**Assigned task:** Retype precisely the section of the data that starts at the line containing "[推一下!(另開視窗)] (284, 242)" and runs to its final line, ends included.

**Extracted entries:**
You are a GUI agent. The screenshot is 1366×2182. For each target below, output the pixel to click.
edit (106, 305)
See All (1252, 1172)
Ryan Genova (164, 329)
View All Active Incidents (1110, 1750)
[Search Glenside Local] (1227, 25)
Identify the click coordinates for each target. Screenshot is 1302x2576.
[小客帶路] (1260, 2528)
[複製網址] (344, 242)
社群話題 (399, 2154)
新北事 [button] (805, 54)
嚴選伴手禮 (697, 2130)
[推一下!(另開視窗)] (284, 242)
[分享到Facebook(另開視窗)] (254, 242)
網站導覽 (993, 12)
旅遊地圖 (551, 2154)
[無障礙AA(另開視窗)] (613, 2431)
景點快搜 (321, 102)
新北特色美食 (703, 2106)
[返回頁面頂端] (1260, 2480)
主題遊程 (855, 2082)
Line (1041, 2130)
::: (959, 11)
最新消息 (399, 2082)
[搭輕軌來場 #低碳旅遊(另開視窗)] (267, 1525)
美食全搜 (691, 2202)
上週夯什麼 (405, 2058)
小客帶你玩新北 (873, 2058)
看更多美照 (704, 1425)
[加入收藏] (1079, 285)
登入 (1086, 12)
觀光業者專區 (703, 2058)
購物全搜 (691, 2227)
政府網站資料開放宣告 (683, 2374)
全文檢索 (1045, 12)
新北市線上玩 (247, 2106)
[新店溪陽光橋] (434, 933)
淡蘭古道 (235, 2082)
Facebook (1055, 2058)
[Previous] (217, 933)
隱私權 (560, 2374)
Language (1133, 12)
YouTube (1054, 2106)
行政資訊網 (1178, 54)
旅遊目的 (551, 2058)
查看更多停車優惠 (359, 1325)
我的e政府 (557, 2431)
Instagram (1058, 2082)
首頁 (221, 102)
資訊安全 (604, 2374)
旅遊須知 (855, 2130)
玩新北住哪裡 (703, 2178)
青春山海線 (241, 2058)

**Response to the task:**
[推一下!(另開視窗)] (284, 242)
[分享到Facebook(另開視窗)] (254, 242)
網站導覽 (993, 12)
旅遊地圖 (551, 2154)
[無障礙AA(另開視窗)] (613, 2431)
景點快搜 (321, 102)
新北特色美食 (703, 2106)
[返回頁面頂端] (1260, 2480)
主題遊程 (855, 2082)
Line (1041, 2130)
::: (959, 11)
最新消息 (399, 2082)
[搭輕軌來場 #低碳旅遊(另開視窗)] (267, 1525)
美食全搜 (691, 2202)
上週夯什麼 (405, 2058)
小客帶你玩新北 (873, 2058)
看更多美照 (704, 1425)
[加入收藏] (1079, 285)
登入 (1086, 12)
觀光業者專區 (703, 2058)
購物全搜 (691, 2227)
政府網站資料開放宣告 (683, 2374)
全文檢索 (1045, 12)
新北市線上玩 (247, 2106)
[新店溪陽光橋] (434, 933)
淡蘭古道 (235, 2082)
Facebook (1055, 2058)
[Previous] (217, 933)
隱私權 (560, 2374)
Language (1133, 12)
YouTube (1054, 2106)
行政資訊網 (1178, 54)
旅遊目的 (551, 2058)
查看更多停車優惠 (359, 1325)
我的e政府 (557, 2431)
Instagram (1058, 2082)
首頁 (221, 102)
資訊安全 (604, 2374)
旅遊須知 (855, 2130)
玩新北住哪裡 (703, 2178)
青春山海線 (241, 2058)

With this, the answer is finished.